--- START ---
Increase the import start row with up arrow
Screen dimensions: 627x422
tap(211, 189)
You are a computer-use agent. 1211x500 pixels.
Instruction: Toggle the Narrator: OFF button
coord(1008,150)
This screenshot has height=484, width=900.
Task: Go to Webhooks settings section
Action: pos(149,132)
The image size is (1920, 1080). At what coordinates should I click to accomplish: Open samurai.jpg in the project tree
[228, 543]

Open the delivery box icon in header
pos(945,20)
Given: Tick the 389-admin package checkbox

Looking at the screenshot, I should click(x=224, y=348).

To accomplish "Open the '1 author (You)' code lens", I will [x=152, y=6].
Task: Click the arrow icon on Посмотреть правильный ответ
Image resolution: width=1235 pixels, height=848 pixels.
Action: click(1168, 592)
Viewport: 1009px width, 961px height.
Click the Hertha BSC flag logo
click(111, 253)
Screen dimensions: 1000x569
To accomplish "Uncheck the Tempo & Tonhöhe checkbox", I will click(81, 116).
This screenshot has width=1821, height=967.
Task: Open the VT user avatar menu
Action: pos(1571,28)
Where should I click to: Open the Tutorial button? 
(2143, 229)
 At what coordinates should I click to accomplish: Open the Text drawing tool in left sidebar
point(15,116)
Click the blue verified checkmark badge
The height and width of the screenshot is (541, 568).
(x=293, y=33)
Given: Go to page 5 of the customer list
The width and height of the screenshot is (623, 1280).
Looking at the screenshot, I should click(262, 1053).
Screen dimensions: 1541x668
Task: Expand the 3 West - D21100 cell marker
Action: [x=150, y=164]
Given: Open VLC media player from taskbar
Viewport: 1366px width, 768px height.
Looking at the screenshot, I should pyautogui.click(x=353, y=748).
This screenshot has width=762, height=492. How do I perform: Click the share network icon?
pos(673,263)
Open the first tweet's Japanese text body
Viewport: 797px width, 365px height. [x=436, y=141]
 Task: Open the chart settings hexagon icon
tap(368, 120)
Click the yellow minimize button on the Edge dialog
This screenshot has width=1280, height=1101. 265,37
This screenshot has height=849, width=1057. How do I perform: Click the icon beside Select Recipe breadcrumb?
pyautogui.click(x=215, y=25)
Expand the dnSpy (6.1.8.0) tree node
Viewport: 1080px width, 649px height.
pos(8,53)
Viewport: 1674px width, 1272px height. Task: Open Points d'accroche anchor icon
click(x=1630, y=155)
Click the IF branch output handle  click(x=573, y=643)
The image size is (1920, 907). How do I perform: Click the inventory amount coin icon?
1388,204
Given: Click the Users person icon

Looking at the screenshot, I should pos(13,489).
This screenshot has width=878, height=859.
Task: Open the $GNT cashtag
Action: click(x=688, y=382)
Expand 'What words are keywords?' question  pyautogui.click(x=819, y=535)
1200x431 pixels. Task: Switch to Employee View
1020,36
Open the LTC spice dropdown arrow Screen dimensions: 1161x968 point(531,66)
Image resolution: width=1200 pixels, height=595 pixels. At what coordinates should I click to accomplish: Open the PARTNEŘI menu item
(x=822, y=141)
--- END ---
**Exercise instructions:** Show each line of the listing that contains the string "screenshot", copied in full. Case counts, so a match must agree letter for letter in upper and lower case.

**Task response:**
This screenshot has height=484, width=900.
Looking at the screenshot, I should click(x=224, y=348).
This screenshot has width=1821, height=967.
The height and width of the screenshot is (541, 568).
The width and height of the screenshot is (623, 1280).
Looking at the screenshot, I should click(262, 1053).
Looking at the screenshot, I should pyautogui.click(x=353, y=748).
This screenshot has width=762, height=492. How do I perform: Click the share network icon?
This screenshot has width=1280, height=1101. 265,37
This screenshot has height=849, width=1057. How do I perform: Click the icon beside Select Recipe breadcrumb?
Looking at the screenshot, I should pos(13,489).
This screenshot has width=878, height=859.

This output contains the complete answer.